# Balvenie DoubleWood 12yr Scotch



## BeerAdvocate-cl (Sep 6, 2007)

A friend gave me a little shooter of Balvenie DoubleWood 12yr Scotch.
Has anyone tired this, what do you think? Cigar to pair with it?
Also, Im fairly new to scotch. Whats the proper way to drink it. Room Temp? with ice? with water?


----------



## forgop-cl (May 7, 2007)

BeerAdvocate said:


> A friend gave me a little shooter of Balvenie DoubleWood 12yr Scotch.
> Has anyone tired this, what do you think? Cigar to pair with it?
> Also, Im fairly new to scotch. Whats the proper way to drink it. Room Temp? with ice? with water?


Ask Maduro PiPs since he got ROCKED with a bottle before Christmas. :biggrin:


----------



## eric1489 (Sep 20, 2007)

I have a bottle of this as well and I like it very much. Not too good with pairing cigars and coctails, but I do know when you get it really wrong. Man is that obvious sometimes. People are on the fence about how to drink Scotch. I like mine with just a touch of water........seriously about 1 ml or so. This opens up the scotch to really let it breath and brings out the nose a little more. Try it that way and experiment from there. That's what do and I love it.

ej


----------



## eric1489 (Sep 20, 2007)

also don't underestimate the glass that you are drinking it out of. I use Reidel single malt glasses. They are about 18-20 each. Not sure if the bulb of a scotch glass is relative to the enjoyment quite to the level that wine is relevant. I definatly buy into this idea with wine so I thought I would trust Reidel with their knowledge on the scotch glass. FWIW

ej


----------



## ER Doc (Feb 8, 2007)

The Balvenie Doublewood is great. I usually drink mine neat (although I've heard many recommend a drop or two of water to help open it up).
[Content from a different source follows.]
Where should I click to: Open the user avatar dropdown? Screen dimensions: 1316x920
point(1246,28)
I agree with Eric that the glass does make a difference. In a pinch, a brandy snifter would do well as it will at least concentrate the nose at the top, allowing for greater enjoyment.
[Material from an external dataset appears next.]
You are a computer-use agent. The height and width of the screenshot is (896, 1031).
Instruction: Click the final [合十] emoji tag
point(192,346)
I've not paired my cigars with Balvenie yet, because I enjoy the scotch way too much to complicate my palate. (Plus, I'm also a little new to scotch).

Another great podcast regarding scotch only - scotchcast.com. This is done by 3 average guys that sit and talk about 2 different scotches per episode (they're only on #8 at this time). I think you'll really like it.

Bill


----------



## Bear-cl (May 11, 2007)

My wife gave me a bottle for Christmas. Beer is my first choice, but I'm learning to appreciate single malts. So far the Balvenie Doublewood is my favorite. I like to add just a little water it seems to make a big difference.


----------



## cjd-uk (Jan 7, 2008)

*New to cigars - Not to Whisky!!*

Ah Balvenie Doublewood, a great malt. In my opinion best drunk on it's own (not complex enough to need water) and naturally with a fine cigar.
I always where possible drink malt from a cut crystal whisky tumbler, thin rim and heavy bottom. If you can find it try Macallan Elegancia, a reasonably priced and tasty 12 yo single malt. for more complexity (definitely with a little splash of water) try Macallan Cask strength.
All of these malts go well with cigars, I'm too much of a noob to presume to recommend ideal pairings with particular cigar/whisky combinations.
I have really enjoyed A. Fuente Hemmingway Signature with all of the above and also not to overlook Isle of Jura single malt...delicious.
Enjoy
Colin


----------



## chinomalo (Feb 25, 2008)

Isle of Jura 16 and a kick ass DPG CC 1979.. Nuff said..


----------



## Ceedee (Jun 2, 2006)

BeerAdvocate said:


> A friend gave me a little shooter of Balvenie DoubleWood 12yr Scotch.
> Has anyone tired this, what do you think? Cigar to pair with it?
> Also, Im fairly new to scotch. Whats the proper way to drink it. Room Temp? with ice? with water?


I've got a bottle in my collection and I rate it very high! A subtle and buttery taste with a hint of port. I really like this scotch and when this bottle is done, you can bet I replace it pretty darn quick!

CD


----------